As American Airlines prepares to roll out their Premium Economy class on 777-300ER aircraft, flyers are starting to speculate what that could mean for future configurations. We asked American about their plans and what it could mean for flyers as they prepare for their international adventures.
In 2016, American Airlines made an announcement that would potentially put them alongside international counterparts in the customer comfort category: the carrier would be the first of the legacy three to launch a true premium economy product. The new sub-class would launch with their deliveries of the Boeing 787-9 Dreamliner, which were expected to begin commercial service on April 2, 2017.
While the new Dreamliners were the first to get the upgrade, they wouldn’t be the only ones to receive the new seats, offering legrests and wider cushions akin to what flyers may see in a domestic first class product. American also promised to add the new class to their fleet of Airbus A330-200 airframes, alongside their Boeing 777-200 and -300ER aircraft.
As American begins to retrofit their aircraft, FlyerTalkers began to speculate what the future of American’s Premium Economy product would look like. In a thread started in February, discussions started about the possibility of lay-flat seating disappearing from current aircraft, or a possible change in the 777-300ER refitting plan.
“Looking at this more strategically over the past 25 years International F has all but disappeared, International J has become the new ‘First Class’, and International PEY has become the new ‘Business Class’,” FlyerTalker formeraa wrote. “So, we are just seeing history repeat itself.”
“I think a premium economy product on US carriers is a good idea, but I don’t see why it would be the demise of First and Business,” FlyerTalker Schultzois countered. “Unless we’re dealing with an airline that just still hasn’t learned how to sell First and Business.”
To get answers, we went to American directly to find out how the Premium Economy refitting was going and if there were any changes to the program. We then compared those to previous configurations of American aircraft to see how the carrier has historically refitted their widebody aircraft.
A spokesperson for American told FlyerTalk there are currently 64 aircraft outfitted with Premium Economy seats: 15 Airbus A330-200s, 34 Boeing 777-200s, 14 Boeing 787-9 Dreamliners (all came with the seats installed) and are in the process of retrofitting 777-300ER aircraft. When we asked, only one 777-300ER was fully refitted with premium economy.

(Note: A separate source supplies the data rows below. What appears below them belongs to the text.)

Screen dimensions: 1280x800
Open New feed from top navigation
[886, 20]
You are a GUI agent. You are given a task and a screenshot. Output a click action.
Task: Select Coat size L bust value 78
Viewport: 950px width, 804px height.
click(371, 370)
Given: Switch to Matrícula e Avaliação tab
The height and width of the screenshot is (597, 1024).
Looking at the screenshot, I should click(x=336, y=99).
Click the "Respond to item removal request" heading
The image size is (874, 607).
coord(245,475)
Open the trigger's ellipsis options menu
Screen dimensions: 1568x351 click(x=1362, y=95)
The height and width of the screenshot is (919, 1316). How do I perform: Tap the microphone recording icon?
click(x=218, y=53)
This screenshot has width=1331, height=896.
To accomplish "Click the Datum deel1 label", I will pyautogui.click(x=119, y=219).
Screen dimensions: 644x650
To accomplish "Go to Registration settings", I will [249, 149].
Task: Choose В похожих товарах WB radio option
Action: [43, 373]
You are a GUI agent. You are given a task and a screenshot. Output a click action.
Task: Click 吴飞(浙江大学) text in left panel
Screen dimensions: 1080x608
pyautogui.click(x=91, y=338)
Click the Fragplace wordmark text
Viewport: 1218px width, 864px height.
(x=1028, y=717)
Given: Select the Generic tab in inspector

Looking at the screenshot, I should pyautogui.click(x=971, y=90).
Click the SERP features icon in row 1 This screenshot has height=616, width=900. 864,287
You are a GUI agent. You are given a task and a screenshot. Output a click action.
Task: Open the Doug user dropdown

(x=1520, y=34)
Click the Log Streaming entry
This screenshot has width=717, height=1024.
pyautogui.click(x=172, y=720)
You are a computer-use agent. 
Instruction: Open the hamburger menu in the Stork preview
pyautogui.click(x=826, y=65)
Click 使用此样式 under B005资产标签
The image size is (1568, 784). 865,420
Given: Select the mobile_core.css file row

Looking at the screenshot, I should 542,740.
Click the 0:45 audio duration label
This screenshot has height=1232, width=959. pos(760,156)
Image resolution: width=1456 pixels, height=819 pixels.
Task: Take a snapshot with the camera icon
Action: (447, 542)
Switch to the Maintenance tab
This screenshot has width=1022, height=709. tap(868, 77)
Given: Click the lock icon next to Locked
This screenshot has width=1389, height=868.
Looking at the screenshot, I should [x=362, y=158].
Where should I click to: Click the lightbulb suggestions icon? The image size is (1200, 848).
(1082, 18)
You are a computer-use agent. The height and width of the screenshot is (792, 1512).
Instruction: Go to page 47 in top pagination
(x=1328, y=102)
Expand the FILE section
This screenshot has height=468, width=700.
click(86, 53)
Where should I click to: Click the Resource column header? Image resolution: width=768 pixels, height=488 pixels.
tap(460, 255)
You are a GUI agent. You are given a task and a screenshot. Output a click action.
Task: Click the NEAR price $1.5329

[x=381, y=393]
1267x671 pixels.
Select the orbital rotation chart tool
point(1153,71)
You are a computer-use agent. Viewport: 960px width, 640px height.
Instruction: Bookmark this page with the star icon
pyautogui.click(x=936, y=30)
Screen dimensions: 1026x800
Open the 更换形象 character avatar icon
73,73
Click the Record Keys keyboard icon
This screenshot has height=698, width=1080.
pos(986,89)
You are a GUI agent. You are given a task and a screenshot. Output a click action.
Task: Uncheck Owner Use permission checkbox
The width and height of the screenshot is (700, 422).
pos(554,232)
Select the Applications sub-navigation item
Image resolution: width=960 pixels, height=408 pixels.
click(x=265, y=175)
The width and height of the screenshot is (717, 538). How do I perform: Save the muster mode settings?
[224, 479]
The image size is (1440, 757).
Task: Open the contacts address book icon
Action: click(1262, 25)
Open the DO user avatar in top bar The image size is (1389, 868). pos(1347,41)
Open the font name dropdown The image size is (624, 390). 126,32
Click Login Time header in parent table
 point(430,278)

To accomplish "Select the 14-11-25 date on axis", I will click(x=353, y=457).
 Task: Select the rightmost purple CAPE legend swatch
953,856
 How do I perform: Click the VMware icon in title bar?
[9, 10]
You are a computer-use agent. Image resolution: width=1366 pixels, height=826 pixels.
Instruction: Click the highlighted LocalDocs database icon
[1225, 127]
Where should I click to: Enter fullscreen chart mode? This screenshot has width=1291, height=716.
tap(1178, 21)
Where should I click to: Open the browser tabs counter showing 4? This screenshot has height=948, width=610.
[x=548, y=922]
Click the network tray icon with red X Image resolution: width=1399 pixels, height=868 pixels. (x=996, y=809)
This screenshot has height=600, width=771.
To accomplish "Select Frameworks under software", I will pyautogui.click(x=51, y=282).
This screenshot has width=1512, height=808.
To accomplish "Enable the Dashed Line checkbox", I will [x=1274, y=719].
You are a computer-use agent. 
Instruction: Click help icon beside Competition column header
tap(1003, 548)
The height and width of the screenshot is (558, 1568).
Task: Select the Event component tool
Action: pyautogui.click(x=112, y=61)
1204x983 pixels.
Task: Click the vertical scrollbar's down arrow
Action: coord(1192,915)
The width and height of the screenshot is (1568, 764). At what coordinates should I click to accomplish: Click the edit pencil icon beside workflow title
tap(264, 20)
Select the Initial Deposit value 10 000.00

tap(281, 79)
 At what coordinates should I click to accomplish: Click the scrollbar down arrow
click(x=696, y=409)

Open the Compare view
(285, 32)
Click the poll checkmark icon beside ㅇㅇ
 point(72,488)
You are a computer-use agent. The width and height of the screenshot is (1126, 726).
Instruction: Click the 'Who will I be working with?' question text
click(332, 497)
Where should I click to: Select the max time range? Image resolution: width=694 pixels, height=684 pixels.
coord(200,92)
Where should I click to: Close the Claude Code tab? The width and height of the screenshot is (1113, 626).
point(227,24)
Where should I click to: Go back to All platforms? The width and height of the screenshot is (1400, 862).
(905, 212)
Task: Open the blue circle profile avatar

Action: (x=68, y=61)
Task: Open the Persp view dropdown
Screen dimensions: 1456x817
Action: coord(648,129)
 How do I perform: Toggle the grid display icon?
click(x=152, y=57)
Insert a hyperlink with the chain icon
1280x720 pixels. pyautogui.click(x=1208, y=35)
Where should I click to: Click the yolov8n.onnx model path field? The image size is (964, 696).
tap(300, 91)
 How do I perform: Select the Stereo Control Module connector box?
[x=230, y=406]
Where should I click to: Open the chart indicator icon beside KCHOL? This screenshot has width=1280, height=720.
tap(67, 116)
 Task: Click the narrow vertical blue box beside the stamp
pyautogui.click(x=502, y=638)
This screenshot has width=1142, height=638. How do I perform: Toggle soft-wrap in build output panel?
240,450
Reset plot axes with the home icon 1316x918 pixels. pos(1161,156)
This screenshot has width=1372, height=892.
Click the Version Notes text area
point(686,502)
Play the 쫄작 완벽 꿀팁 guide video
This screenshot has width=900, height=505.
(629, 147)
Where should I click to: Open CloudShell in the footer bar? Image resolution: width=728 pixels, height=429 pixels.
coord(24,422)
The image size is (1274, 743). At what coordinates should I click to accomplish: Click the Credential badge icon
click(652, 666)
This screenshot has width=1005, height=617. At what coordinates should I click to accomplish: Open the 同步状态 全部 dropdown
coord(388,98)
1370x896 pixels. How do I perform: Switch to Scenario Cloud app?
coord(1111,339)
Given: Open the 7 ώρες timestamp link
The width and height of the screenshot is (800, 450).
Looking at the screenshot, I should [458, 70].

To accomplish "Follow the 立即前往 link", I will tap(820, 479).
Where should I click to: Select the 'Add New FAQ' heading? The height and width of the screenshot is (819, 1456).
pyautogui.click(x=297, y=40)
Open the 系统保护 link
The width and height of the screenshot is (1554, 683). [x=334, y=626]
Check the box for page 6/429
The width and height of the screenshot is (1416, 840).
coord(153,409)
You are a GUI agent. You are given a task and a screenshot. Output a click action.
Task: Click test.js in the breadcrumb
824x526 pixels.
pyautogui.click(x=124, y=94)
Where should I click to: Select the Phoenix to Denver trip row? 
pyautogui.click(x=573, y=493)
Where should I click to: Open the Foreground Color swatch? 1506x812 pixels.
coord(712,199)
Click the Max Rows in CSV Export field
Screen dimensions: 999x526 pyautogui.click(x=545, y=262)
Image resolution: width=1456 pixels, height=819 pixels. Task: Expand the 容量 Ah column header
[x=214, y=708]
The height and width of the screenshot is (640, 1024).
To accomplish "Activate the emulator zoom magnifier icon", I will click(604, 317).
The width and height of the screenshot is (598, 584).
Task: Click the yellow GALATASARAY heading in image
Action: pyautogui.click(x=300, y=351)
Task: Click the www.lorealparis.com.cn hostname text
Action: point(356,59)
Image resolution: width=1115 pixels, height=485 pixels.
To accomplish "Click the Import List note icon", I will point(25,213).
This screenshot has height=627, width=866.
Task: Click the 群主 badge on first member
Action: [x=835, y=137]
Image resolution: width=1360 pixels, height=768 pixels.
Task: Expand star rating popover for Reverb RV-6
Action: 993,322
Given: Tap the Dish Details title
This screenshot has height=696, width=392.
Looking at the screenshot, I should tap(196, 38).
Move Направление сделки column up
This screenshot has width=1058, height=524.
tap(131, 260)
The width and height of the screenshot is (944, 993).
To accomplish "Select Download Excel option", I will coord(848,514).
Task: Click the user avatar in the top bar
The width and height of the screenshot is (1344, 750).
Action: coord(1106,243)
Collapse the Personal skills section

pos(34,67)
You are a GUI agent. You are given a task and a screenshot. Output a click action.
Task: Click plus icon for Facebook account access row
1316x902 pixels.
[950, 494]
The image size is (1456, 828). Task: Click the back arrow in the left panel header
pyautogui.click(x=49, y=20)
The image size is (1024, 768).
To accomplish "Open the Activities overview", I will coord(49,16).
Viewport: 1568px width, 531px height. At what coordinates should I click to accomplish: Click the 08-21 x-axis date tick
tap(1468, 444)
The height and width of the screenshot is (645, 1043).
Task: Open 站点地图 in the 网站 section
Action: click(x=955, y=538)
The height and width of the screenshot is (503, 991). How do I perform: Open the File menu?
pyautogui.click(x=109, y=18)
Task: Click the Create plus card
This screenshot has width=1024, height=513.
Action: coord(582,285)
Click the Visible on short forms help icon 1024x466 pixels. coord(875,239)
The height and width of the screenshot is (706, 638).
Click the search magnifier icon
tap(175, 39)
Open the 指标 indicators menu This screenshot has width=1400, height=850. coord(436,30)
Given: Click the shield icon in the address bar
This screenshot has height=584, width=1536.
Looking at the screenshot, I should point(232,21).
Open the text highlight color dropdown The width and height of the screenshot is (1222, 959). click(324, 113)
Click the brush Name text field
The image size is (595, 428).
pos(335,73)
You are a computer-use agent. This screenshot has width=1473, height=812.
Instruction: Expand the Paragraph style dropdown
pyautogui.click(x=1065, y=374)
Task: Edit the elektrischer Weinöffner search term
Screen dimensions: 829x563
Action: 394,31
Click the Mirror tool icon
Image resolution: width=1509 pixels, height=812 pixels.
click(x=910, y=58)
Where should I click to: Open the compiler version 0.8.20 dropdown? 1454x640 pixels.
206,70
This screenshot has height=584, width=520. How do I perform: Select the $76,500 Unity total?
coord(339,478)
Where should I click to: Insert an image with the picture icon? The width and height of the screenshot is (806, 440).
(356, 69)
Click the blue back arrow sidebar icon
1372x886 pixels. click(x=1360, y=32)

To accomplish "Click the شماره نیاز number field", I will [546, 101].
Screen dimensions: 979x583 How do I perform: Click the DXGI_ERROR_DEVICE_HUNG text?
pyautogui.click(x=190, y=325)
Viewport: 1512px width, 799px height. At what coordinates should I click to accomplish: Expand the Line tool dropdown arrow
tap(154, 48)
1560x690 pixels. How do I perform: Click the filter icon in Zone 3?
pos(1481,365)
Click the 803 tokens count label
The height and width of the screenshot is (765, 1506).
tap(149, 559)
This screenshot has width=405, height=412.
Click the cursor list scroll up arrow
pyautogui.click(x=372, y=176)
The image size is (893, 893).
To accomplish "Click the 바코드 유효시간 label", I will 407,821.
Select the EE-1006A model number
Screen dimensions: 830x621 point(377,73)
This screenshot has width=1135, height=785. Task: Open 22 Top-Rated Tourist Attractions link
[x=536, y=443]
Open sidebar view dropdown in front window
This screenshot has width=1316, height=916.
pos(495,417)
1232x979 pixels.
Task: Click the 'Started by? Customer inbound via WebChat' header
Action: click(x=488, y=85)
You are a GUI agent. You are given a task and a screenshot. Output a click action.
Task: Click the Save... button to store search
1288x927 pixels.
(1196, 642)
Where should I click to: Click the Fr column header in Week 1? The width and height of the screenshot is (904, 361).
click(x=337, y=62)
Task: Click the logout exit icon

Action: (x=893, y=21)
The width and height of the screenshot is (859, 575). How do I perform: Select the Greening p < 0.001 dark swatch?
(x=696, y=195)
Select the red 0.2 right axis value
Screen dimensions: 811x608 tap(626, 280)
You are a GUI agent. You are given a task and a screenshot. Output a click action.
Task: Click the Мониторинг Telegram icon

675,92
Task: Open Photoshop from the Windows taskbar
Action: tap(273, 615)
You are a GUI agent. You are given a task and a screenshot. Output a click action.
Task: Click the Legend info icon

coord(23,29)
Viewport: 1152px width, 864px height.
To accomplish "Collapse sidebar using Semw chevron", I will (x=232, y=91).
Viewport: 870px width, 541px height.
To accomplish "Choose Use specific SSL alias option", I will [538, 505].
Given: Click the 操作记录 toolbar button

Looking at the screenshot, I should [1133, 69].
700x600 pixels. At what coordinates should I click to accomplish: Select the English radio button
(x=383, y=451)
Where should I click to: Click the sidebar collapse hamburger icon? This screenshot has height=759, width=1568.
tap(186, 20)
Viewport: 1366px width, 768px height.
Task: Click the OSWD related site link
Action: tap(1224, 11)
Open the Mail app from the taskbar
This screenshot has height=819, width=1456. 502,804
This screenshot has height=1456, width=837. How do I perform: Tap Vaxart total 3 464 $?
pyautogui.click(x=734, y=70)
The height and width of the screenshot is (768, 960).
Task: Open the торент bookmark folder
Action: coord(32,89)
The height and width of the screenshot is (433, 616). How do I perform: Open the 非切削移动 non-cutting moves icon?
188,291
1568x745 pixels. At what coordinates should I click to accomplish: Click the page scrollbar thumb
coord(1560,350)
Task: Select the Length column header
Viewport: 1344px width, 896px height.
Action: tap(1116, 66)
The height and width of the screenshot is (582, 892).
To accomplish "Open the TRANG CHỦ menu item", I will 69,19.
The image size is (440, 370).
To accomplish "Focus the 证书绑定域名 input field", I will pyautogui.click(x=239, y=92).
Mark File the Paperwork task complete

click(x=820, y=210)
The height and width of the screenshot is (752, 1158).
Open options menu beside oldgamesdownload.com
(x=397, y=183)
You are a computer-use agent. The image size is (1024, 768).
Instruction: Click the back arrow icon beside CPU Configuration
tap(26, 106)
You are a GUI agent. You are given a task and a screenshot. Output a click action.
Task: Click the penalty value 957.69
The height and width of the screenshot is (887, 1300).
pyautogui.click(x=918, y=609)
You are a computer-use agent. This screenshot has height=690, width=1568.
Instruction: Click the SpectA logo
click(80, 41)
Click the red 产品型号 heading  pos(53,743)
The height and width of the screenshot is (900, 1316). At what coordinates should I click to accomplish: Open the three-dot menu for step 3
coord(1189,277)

When the 777-300ER seats are finally installed on the aircraft, the new configuration will consist of 8 Flagship First suites, 52 fully lie-flat business class seats, 28 premium economy seats, 28 Main Cabin Extra seats and 188 main cabin (or economy) seats. The reduction of what flyers may consider true “first class” seating aboard long-haul American flights is in-line with the legacy carrier trends, since Delta Air Lines introduced Delta One in 2014, followed by United Airlines’ Polaris announcement in 2016 (which has received criticism for inconsistent amenities and uneven rollout across aircraft).
How has this compared to previous American aircraft configurations? On the Boeing 767-200ER, 45 business class seats are available, followed by 55 Main Cabin Extra seats, with the rest being economy. Aboard the counterpart 767-200, the number of business class seats were reduced to 37, while regular economy seats were cut down to 146. These reductions made the way for 24 Premium Economy seats and 66 Main Cabin Extra seats.
In a previous version of the aircraft seat map, only 58 seats were dedicated as Main Cabin Extra, while 194 seats were main economy in a 3-4-3 configuration – for a total capacity of 289. With the refitting, more room is made for the “premium” products of Premium Economy and Main Cabin Extra, cutting down the capacity to 273. While no business class seats were removed for Premium Economy, more economy upgrades were added at the sacrifice of regular seating.
In the end, will an airline reduce premium cabin space in the front of the airplane to accommodate more economy passengers? Although it is a plausible outcome, it may not be immediately probable: all three legacy carriers are conditioning passengers to pay more for in-flight comfort, ranging from sacrificing pitch to add more economy seats, to introducing basic economy fares on select routes. Economics also plays a part into this equation, and if passengers eschew paying for business and first class accommodations, it is entirely possible a further reduction in lay-flat seating could be coming for more economy seats.